**Rows**:
START
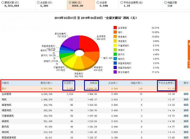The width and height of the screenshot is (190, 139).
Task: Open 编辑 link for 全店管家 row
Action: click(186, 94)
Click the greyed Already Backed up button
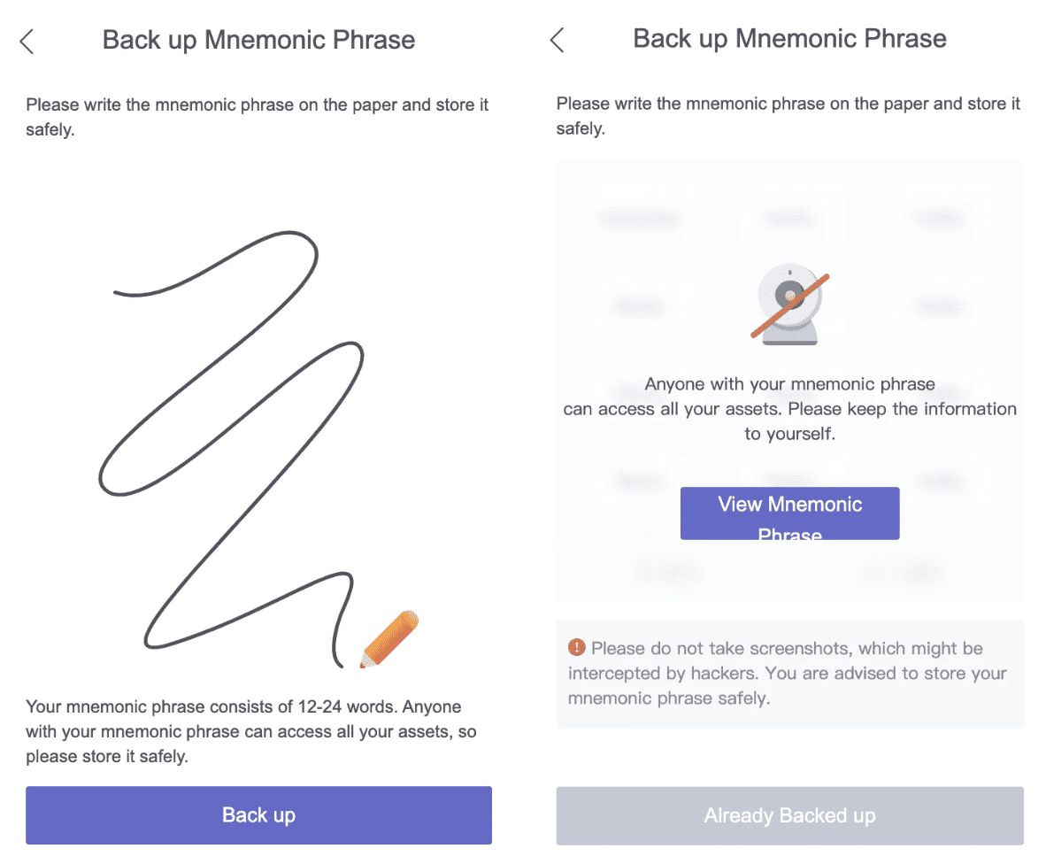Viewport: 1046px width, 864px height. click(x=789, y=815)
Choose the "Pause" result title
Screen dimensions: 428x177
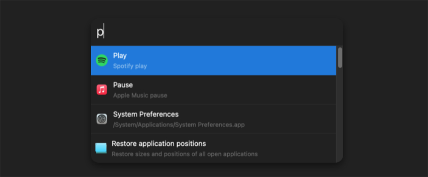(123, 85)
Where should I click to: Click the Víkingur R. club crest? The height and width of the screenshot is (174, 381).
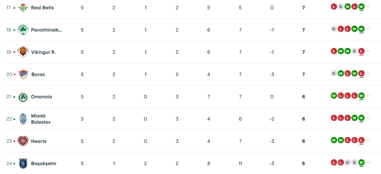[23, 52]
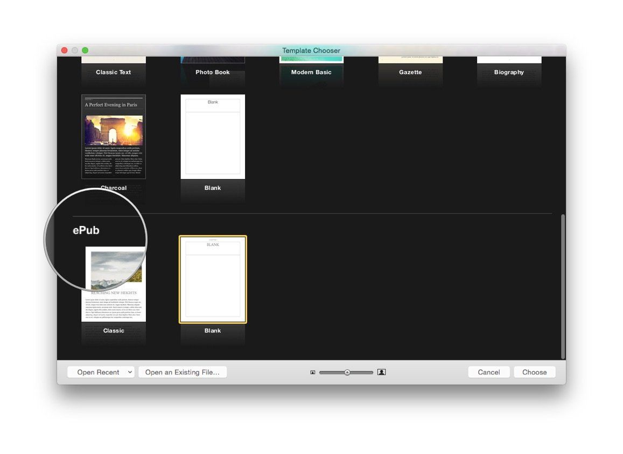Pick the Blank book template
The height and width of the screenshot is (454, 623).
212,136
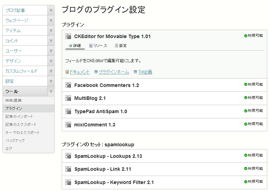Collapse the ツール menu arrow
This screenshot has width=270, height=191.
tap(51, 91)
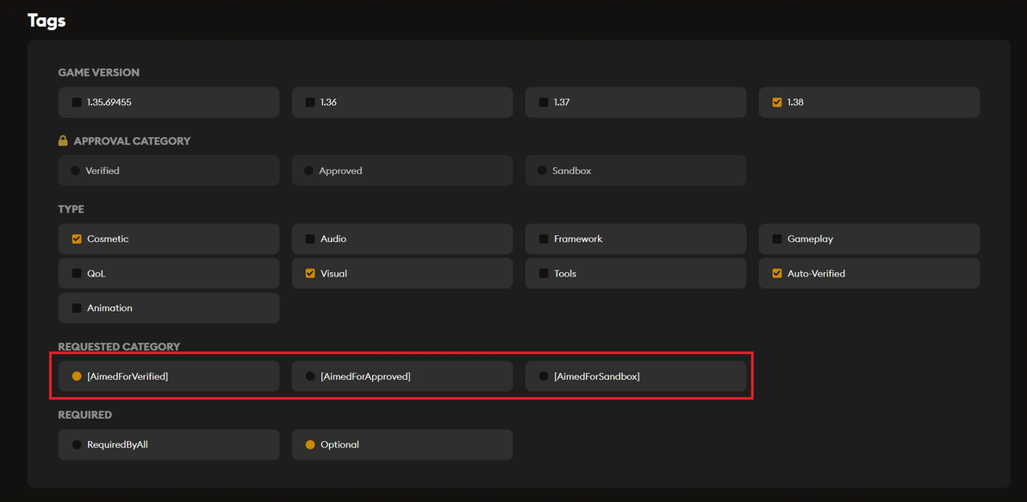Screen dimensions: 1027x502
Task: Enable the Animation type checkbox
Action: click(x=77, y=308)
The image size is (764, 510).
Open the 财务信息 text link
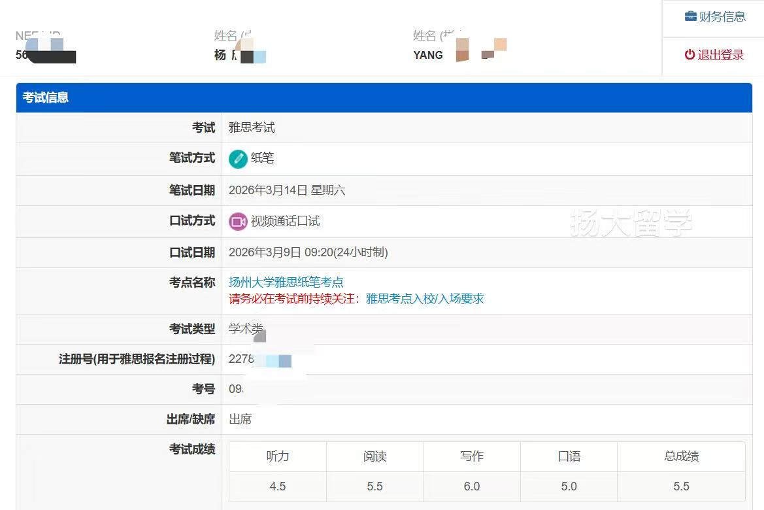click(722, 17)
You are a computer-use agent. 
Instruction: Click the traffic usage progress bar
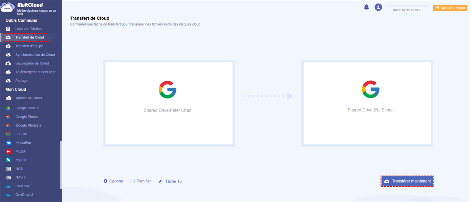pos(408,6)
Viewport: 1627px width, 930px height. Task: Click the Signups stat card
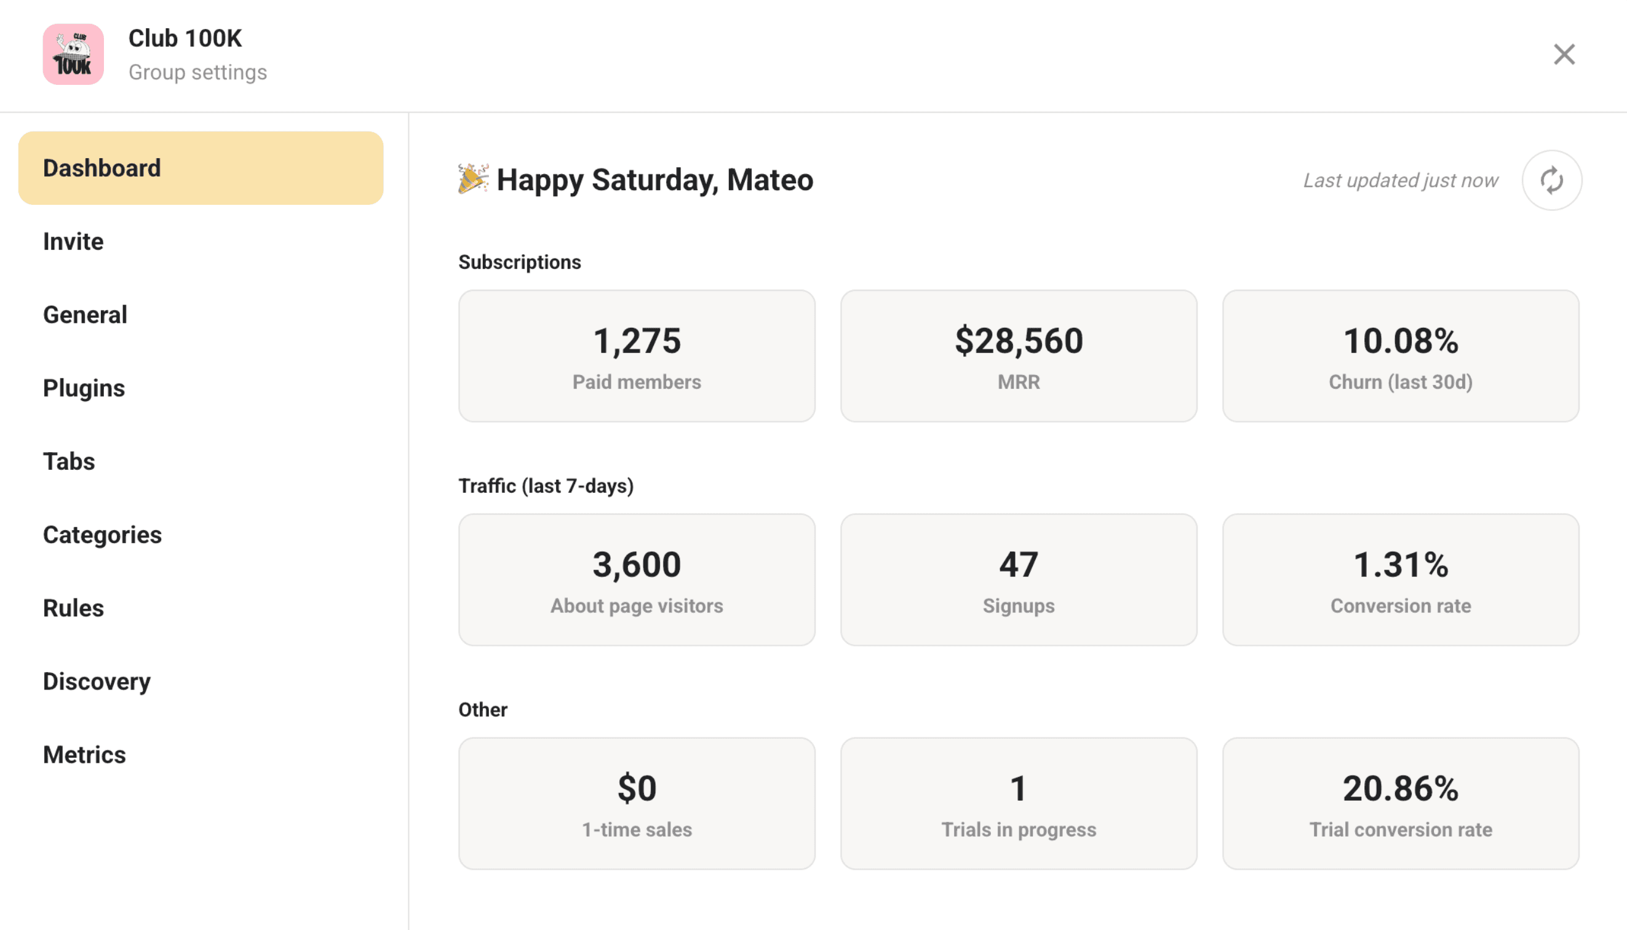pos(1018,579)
END
START
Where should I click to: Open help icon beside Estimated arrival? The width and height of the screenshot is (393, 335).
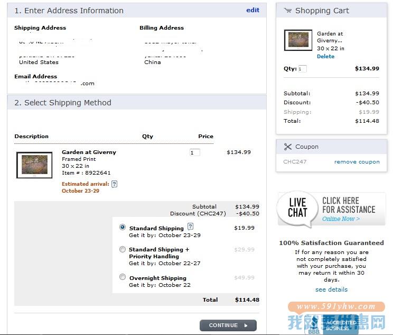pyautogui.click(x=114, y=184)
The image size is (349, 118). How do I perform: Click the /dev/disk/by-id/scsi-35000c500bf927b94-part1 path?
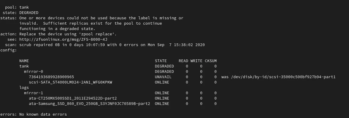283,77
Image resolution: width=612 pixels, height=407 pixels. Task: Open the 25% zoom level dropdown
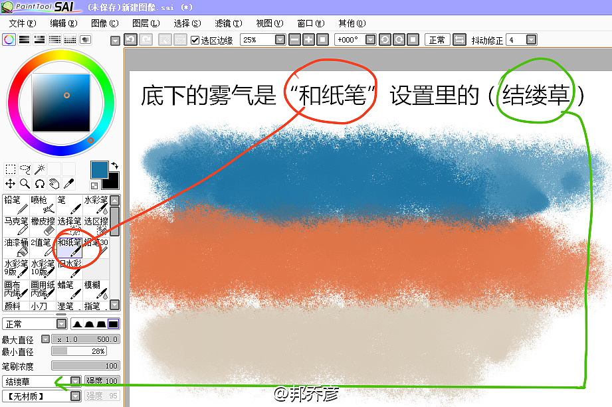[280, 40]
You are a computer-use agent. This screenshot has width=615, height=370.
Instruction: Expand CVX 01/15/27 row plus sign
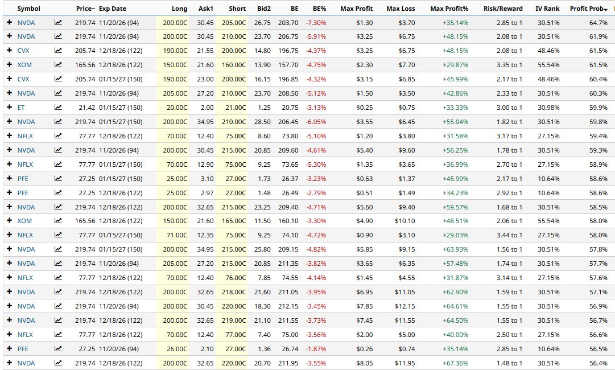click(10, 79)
END
START
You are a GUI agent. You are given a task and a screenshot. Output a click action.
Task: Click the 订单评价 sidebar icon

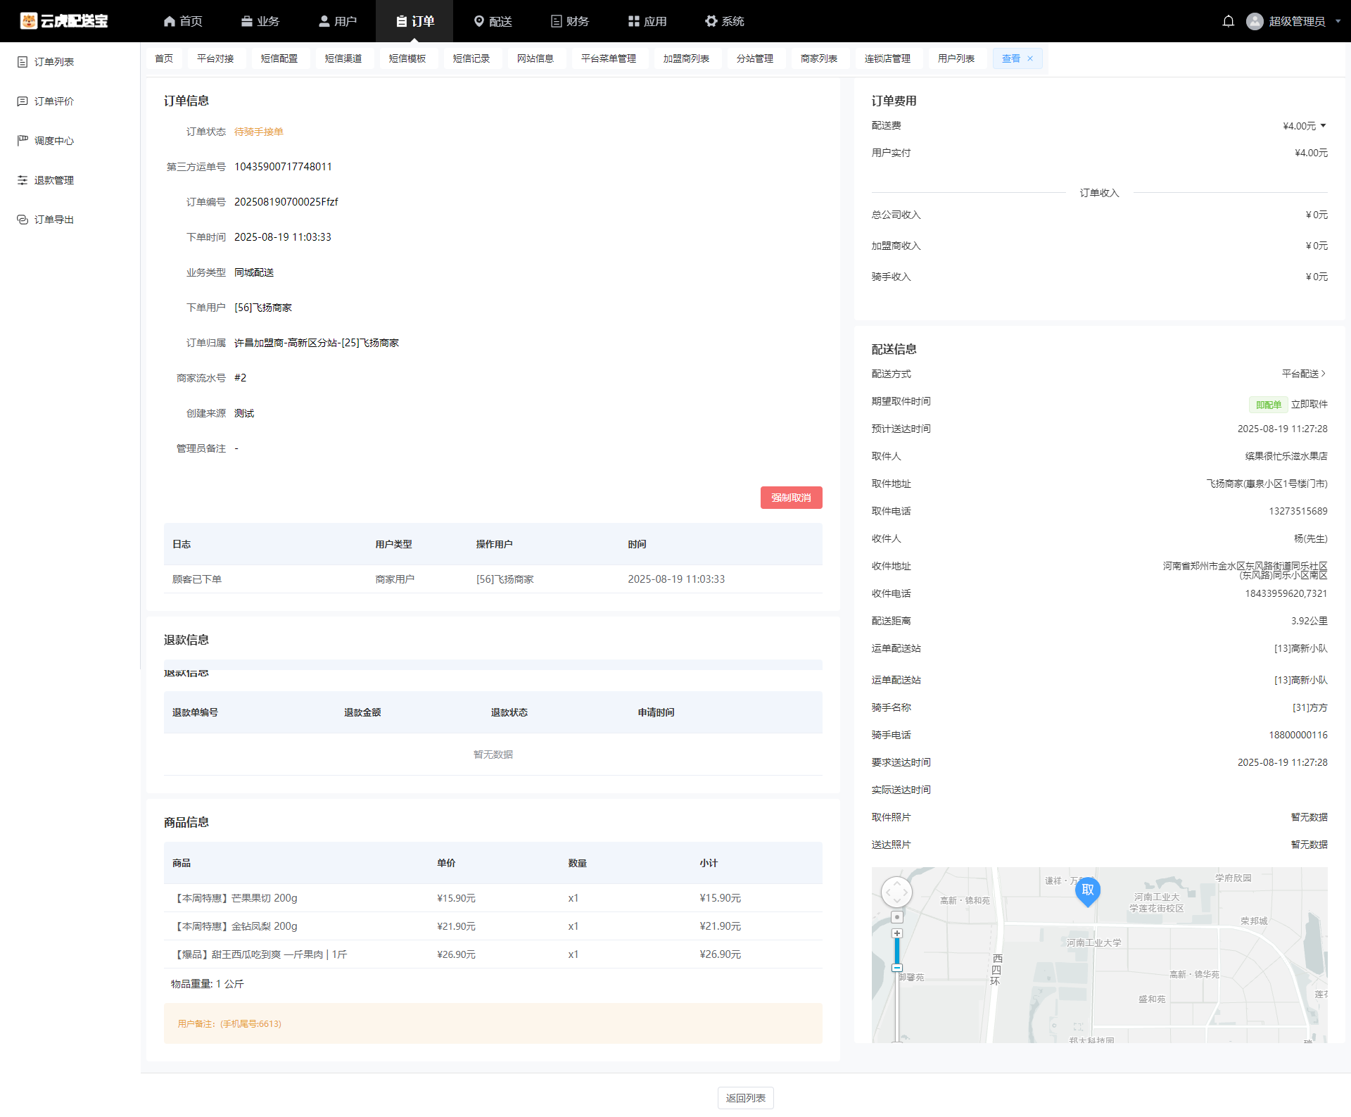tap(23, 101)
END
Copy the listing between the lines holding "You are a GUI" and "tap(23, 101)", inclusive, keeping every line unchanged and leaving out the pictures.

**Task solution**:
You are a GUI agent. You are given a task and a screenshot. Output a click action.
Task: Click the 订单评价 sidebar icon

tap(23, 101)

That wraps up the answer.